=== Provided data ===
....................
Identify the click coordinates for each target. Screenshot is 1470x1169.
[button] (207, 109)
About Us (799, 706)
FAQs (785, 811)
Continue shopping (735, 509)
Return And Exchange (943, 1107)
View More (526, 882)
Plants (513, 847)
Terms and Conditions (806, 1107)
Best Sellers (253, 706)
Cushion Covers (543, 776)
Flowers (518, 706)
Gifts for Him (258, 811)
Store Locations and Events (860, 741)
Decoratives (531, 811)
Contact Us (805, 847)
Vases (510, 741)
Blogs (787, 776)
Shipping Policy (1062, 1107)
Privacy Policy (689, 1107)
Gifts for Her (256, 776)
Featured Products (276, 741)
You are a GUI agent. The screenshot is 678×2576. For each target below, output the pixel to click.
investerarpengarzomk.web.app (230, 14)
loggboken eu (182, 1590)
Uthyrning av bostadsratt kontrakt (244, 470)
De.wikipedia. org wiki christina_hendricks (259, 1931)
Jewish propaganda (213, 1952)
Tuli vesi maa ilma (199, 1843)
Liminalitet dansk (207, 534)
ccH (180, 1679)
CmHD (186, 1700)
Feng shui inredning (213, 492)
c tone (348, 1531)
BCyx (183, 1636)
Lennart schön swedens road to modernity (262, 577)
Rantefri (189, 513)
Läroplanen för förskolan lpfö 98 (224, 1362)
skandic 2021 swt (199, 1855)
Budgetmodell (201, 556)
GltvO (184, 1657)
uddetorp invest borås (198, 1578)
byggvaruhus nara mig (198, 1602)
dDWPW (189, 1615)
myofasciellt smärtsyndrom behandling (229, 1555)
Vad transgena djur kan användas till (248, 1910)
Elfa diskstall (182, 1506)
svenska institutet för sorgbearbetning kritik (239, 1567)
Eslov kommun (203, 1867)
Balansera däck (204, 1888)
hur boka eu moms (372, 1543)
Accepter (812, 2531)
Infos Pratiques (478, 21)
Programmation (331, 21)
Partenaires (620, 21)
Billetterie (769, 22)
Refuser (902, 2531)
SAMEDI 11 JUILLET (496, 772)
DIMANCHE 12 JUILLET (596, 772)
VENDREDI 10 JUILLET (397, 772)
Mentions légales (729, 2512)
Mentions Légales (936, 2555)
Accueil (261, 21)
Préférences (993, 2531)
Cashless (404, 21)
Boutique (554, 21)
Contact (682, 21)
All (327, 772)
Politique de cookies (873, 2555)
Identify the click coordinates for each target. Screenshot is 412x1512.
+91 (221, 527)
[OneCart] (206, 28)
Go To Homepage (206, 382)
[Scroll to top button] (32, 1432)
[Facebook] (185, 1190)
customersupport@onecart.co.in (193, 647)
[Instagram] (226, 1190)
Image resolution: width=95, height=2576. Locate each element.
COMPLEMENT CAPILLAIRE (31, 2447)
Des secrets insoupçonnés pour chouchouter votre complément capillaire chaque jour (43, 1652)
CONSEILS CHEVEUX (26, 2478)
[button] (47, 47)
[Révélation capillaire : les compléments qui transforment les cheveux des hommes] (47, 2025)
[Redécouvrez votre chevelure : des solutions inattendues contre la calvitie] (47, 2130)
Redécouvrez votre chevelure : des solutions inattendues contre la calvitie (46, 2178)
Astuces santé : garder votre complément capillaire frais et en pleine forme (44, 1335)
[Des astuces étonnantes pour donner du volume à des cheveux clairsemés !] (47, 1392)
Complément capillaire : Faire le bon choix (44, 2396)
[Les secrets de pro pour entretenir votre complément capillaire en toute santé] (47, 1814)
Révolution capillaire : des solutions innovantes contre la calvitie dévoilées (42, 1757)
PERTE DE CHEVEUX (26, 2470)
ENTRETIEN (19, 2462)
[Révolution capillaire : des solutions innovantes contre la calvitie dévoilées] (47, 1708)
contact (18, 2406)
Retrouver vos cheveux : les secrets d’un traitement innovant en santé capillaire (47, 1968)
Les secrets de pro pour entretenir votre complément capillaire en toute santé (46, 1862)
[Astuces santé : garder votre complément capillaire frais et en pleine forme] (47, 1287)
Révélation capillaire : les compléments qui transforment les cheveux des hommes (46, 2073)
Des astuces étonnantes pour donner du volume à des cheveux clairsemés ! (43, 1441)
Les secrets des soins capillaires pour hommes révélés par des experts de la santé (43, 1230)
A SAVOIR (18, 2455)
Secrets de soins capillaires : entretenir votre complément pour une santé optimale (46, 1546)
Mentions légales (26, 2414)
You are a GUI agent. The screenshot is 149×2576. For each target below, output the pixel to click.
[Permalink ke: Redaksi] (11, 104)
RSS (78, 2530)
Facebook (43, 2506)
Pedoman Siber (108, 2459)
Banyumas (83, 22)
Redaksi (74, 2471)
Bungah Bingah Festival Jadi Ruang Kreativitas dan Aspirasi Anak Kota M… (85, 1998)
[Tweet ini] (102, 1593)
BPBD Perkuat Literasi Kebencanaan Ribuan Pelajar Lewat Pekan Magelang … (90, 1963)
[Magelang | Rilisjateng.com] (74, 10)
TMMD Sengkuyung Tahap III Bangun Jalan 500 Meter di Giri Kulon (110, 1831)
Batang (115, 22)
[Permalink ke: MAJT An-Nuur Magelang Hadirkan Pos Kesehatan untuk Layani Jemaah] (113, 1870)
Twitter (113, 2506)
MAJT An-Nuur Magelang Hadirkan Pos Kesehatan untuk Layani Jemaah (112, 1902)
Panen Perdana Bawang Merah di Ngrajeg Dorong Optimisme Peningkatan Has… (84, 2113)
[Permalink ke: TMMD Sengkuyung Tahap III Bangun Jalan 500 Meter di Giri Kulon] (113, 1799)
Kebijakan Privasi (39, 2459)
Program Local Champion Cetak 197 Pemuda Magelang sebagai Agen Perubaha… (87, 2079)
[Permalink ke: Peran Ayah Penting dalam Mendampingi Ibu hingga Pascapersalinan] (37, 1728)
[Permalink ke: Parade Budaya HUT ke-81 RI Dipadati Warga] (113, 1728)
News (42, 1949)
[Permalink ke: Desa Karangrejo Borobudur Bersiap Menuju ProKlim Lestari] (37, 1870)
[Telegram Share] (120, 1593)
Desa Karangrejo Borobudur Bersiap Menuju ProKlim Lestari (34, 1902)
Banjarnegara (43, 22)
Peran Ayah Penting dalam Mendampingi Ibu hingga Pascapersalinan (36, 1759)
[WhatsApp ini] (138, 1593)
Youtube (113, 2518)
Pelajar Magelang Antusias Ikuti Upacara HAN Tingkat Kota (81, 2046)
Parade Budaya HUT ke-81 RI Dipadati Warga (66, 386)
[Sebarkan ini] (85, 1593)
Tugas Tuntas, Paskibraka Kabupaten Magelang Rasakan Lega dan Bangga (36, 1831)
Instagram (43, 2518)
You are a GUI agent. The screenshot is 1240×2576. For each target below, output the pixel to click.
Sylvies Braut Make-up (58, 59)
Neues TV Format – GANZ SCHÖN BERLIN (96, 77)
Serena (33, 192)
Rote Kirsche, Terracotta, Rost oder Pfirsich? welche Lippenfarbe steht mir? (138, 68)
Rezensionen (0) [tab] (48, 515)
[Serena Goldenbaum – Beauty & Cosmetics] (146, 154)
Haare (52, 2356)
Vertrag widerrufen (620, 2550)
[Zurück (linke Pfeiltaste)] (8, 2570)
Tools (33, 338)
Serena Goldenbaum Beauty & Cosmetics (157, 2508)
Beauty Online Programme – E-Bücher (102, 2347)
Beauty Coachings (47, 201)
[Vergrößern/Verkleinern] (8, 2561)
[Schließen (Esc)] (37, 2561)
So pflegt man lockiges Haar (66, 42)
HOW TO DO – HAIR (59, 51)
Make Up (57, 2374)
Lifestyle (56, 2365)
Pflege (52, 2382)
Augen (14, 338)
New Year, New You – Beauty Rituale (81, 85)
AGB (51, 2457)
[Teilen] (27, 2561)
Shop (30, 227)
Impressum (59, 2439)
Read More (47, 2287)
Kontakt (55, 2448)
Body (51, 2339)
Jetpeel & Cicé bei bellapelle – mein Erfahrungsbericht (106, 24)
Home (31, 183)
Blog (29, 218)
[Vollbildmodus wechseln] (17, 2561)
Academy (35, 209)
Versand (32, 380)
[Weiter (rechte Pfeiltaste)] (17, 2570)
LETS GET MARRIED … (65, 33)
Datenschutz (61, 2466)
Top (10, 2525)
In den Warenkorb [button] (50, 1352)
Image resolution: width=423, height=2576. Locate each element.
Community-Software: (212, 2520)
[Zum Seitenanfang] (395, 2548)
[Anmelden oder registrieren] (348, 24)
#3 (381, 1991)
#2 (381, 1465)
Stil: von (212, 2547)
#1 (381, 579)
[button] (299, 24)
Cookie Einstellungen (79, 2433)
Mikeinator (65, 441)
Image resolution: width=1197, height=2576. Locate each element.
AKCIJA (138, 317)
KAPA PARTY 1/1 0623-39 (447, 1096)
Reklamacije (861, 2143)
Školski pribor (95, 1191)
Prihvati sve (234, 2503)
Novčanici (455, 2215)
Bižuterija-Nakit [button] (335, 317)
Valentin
....................
=== Task item ===
Only one stretch of the data above is needed. Restate it word for word, from the line containing "[Astuces santé : garder" through the line containing "[Tweet ini] (102, 1593)", both ends included.

=== Reply to the task ===
[Astuces santé : garder votre complément capillaire frais et en pleine forme] (47, 1287)
Révélation capillaire : les compléments qui transforment les cheveux des hommes (46, 2073)
Des astuces étonnantes pour donner du volume à des cheveux clairsemés ! (43, 1441)
Les secrets des soins capillaires pour hommes révélés par des experts de la santé (43, 1230)
A SAVOIR (18, 2455)
Secrets de soins capillaires : entretenir votre complément pour une santé optimale (46, 1546)
Mentions légales (26, 2414)
You are a GUI agent. The screenshot is 149×2576. For each target below, output the pixel to click.
[Permalink ke: Redaksi] (11, 104)
RSS (78, 2530)
Facebook (43, 2506)
Pedoman Siber (108, 2459)
Banyumas (83, 22)
Redaksi (74, 2471)
Bungah Bingah Festival Jadi Ruang Kreativitas dan Aspirasi Anak Kota M… (85, 1998)
[Tweet ini] (102, 1593)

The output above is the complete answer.